The results for UC and Harvard are strikingly similar. In both cases, employees were quite sensitive to price, and were willing to switch plans to save as little as $5 per month in out-of-pocket premiums. […] At Harvard, the combined effect of employees shifting to lower cost plans and the premium reductions was a 10 percent reduction in total spending in one year. Over a three-year period, total spending in the UC program fell by over 25 percent. This was at a time when increased competition among managed care health plans was causing premiums to decline throughout the country, so these savings cannot be attributed entirely to the adoption of a fixed dollar contribution policy. However, the reduction in premiums charged to Harvard and UC were larger than those observed in the general market, suggesting that the pricing reforms enacted by each university did result in a one-time savings. […]

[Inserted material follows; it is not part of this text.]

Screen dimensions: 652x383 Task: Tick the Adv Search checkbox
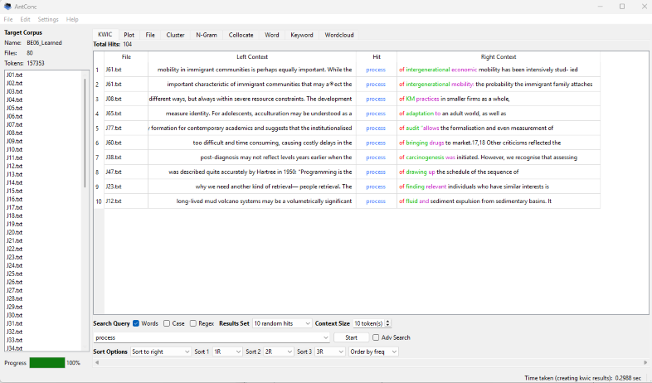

The most generous indemnity insurance – which covered care from the doctor of your choice – was subject to an “adverse selection death spiral.” Faced with an initial increase in price for this coverage, the healthiest dropped out of indemnity insurance into lower cost plans. Those who remained in the plan were, therefore, sicker on average. To cover their costs, the price of the coverage was raised, which led to more dropouts until, after a few years, no one was covered by the indemnity plan. (Bold mine.)

This all played out as one might expect. Adverse selection played a role, leading to the death of one plan. Also, competition lead to savings, but only of a short-term (one-time) type. The savings was not trivial, but it alone didn’t and couldn’t address the long-term real health care cost problem because it didn’t affect the long-term rate of change of health care costs. Even a 10% one-year reduction, which is more than actually occurred in the natural experiments described once one accounts for secular trends, is wiped out in less than two years at typical health care inflation rates (6.5% per year). The fact that these experiments occurred in the 1990s when health care markets were very different form today’s — at that time insurers had the clear upper hand with respect to market power, relative to providers — makes generalizing from them difficult at best.

This is not to say there is no value in choice and competition. There is! I wouldn’t be a proponent of competitive bidding among health plans (public and private alike) in Medicare if I didn’t think so. But we should not expect such competition alone to bend the cost curve. It will take more than that. One-time savings is not cost control any more than insurance reform is health reform. Without involving providers and the mechanisms by which they are paid in the solution we won’t arrive at one.

Further Reading

T.C. Buchmueller and P.J. Feldstein, “The Effect of Price on Switching Among Health Plans,” Journal of Health Economics, 16(2) (1997), pp. 231-47.

T.C. Buchmueller, “Does a Fixed-Dollar Premium Contribution Lower Spending?” Health Affairs, 17(6) (1998), pp. 228-35.

B.A. Strombom, T.C. Buchmueller, and P.J. Feldstein, “Switching Costs, Price Sensitivity and Health Plan Choice,” Journal of Health Economics, 21(1) (2002), pp. 89-116.

D.M. Cutler and S. J. Reber, “Paying for Health Insurance: The Tradeoff Between Competition and Adverse Selection,” NBER Working Paper No. 5796, October 1996, and Quarterly Journal of Economics, 113(2) (1998), pp. 433-66.